In the context of older worldviews (i.e. Egyptian, Persian and Islamic mythology), Sadalsuud relates to the rising of the Sun when winter has passed (March) and the season of gentle, continuous rain has begun. Hence the myth of "luck" or "good fortune" was seen as closely aligned with the essence of spring itself, the burgeoning of new life, and by extension agriculture, which in all societies is the very foundation of prosperity or "good fortune". This mythological view of "the luck of the lucks" also belongs to the 22d Manzil (Arabic Lunar Mansion), which included the two stars Xi Aquarii (Bunda) and 46 Capricorni.

β and ξ Aquarii also constitute the Persian lunar mansion Bunda and the similar Coptic mansion Upuineuti, the meaning of which is "the Foundation".

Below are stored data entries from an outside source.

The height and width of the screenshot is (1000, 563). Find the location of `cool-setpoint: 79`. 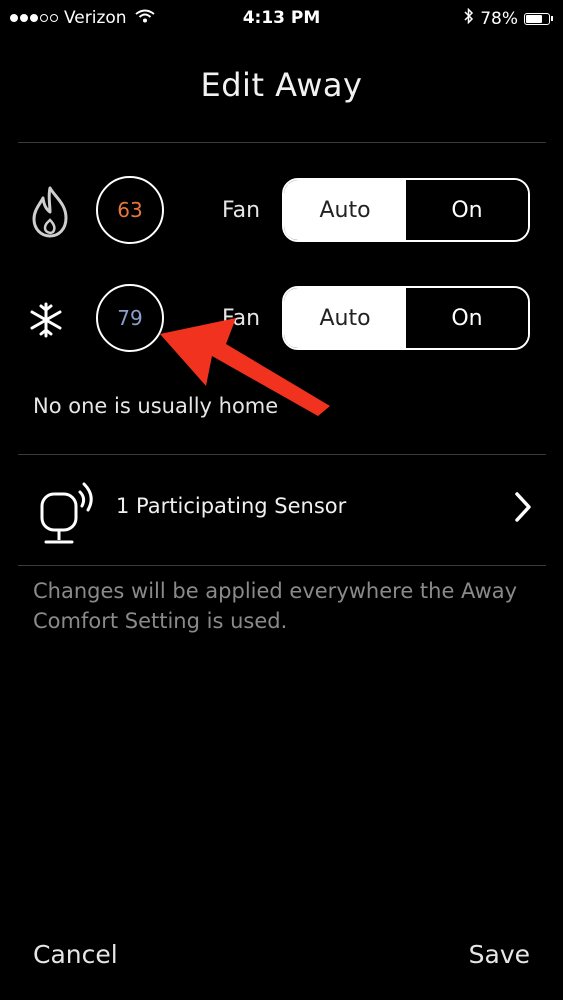

cool-setpoint: 79 is located at coordinates (130, 318).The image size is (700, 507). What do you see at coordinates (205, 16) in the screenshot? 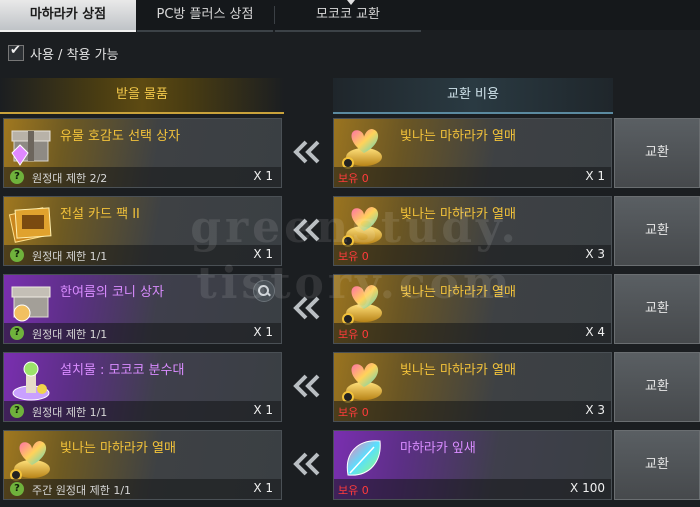
I see `tab-pc-bang-plus-shop: PC방 플러스 상점` at bounding box center [205, 16].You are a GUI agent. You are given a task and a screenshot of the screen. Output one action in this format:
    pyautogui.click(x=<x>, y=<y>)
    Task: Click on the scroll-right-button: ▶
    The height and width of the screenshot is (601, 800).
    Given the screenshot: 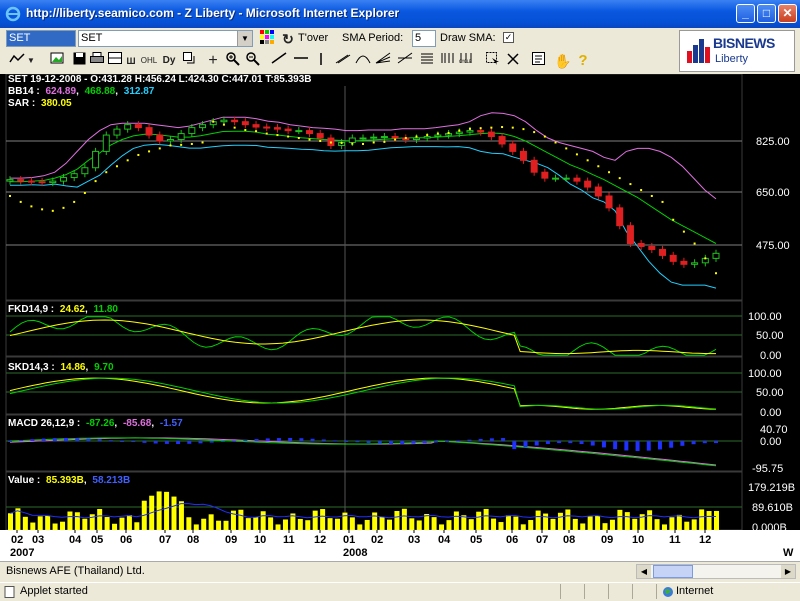 What is the action you would take?
    pyautogui.click(x=788, y=572)
    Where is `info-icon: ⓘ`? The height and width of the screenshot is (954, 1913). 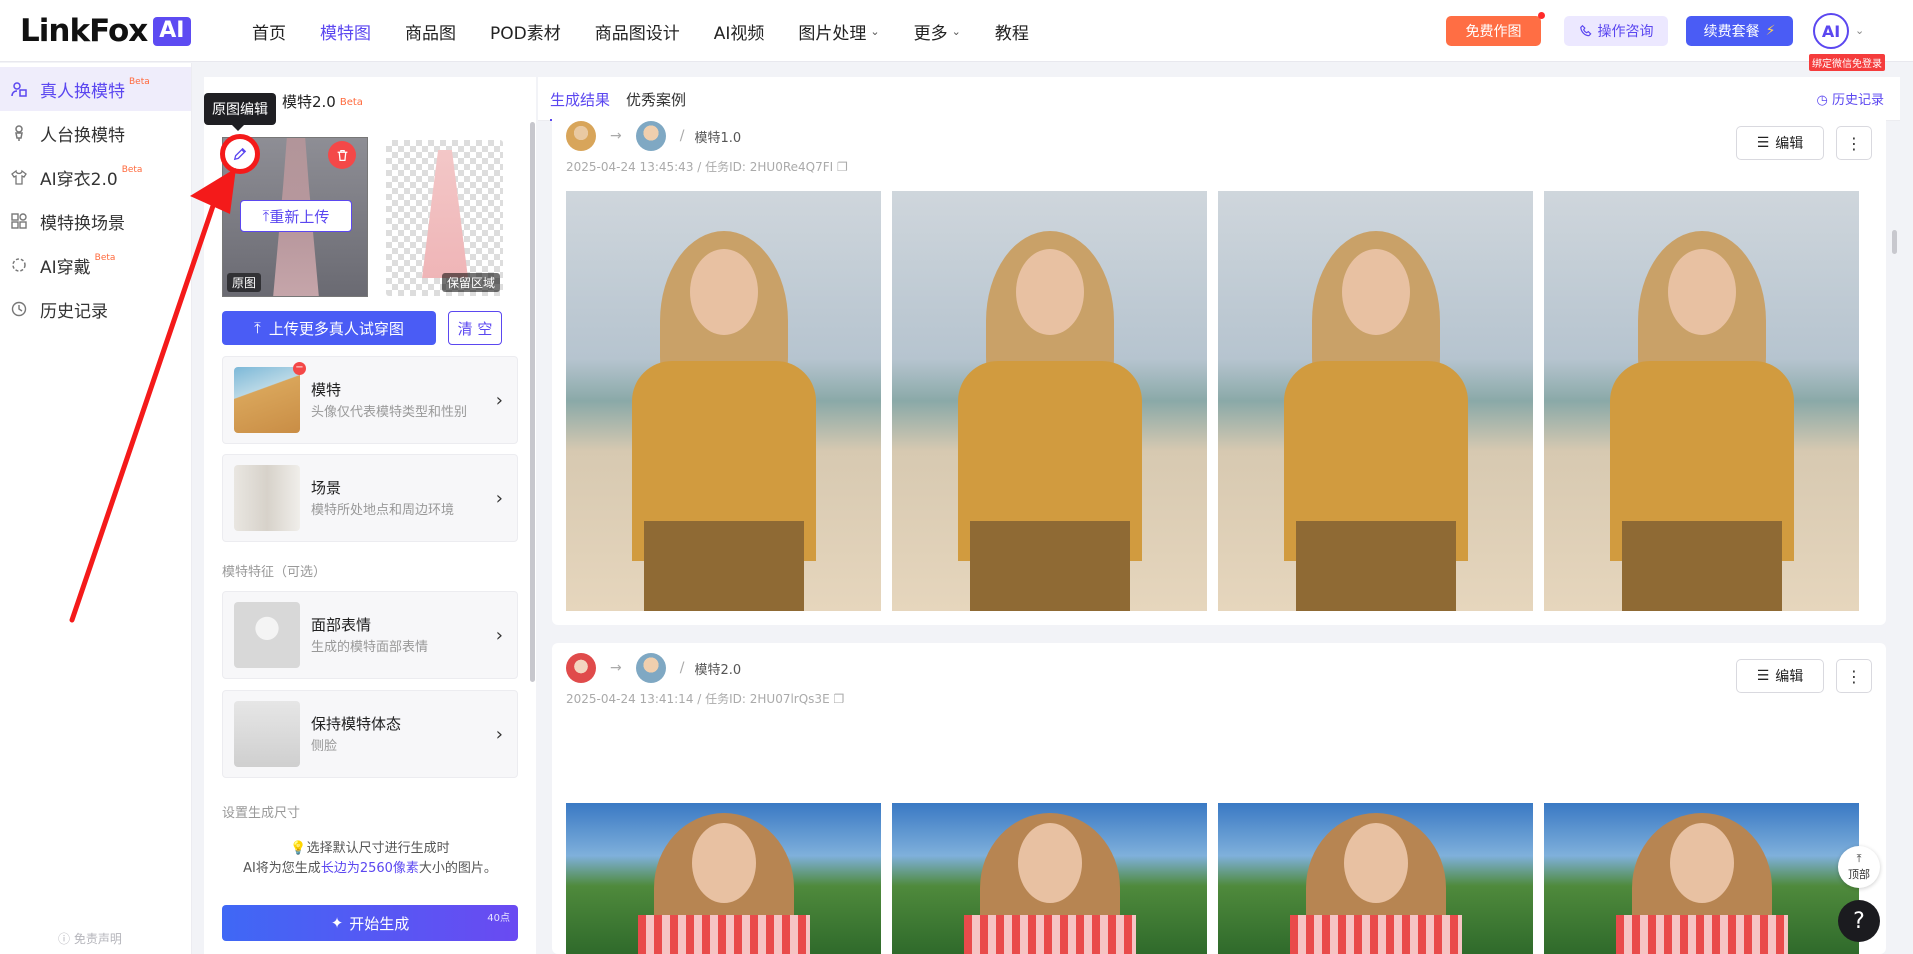 info-icon: ⓘ is located at coordinates (66, 939).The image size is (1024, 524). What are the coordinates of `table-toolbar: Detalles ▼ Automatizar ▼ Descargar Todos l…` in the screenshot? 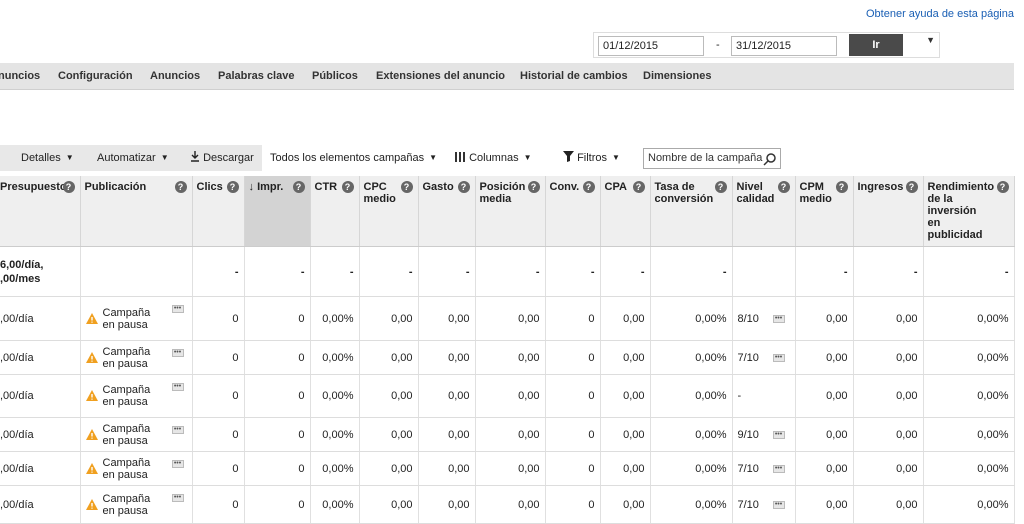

In Chinese mythology, β Aqr alone marks the xiu (Chinese lunar mansion) Heu, Hiu, or Hü, "the Void/Emptiness", anciently Ko, the central one of seven xiu which, taken together, were known as Heung Wu, the Black Warrior, in the northern quarter of the sky. As such, Sadalsuud is an expression of the feminine archetype, the Yin or "Void" (Cosmic Mother), from which, many cultures have believed, creation itself (birth) emanates.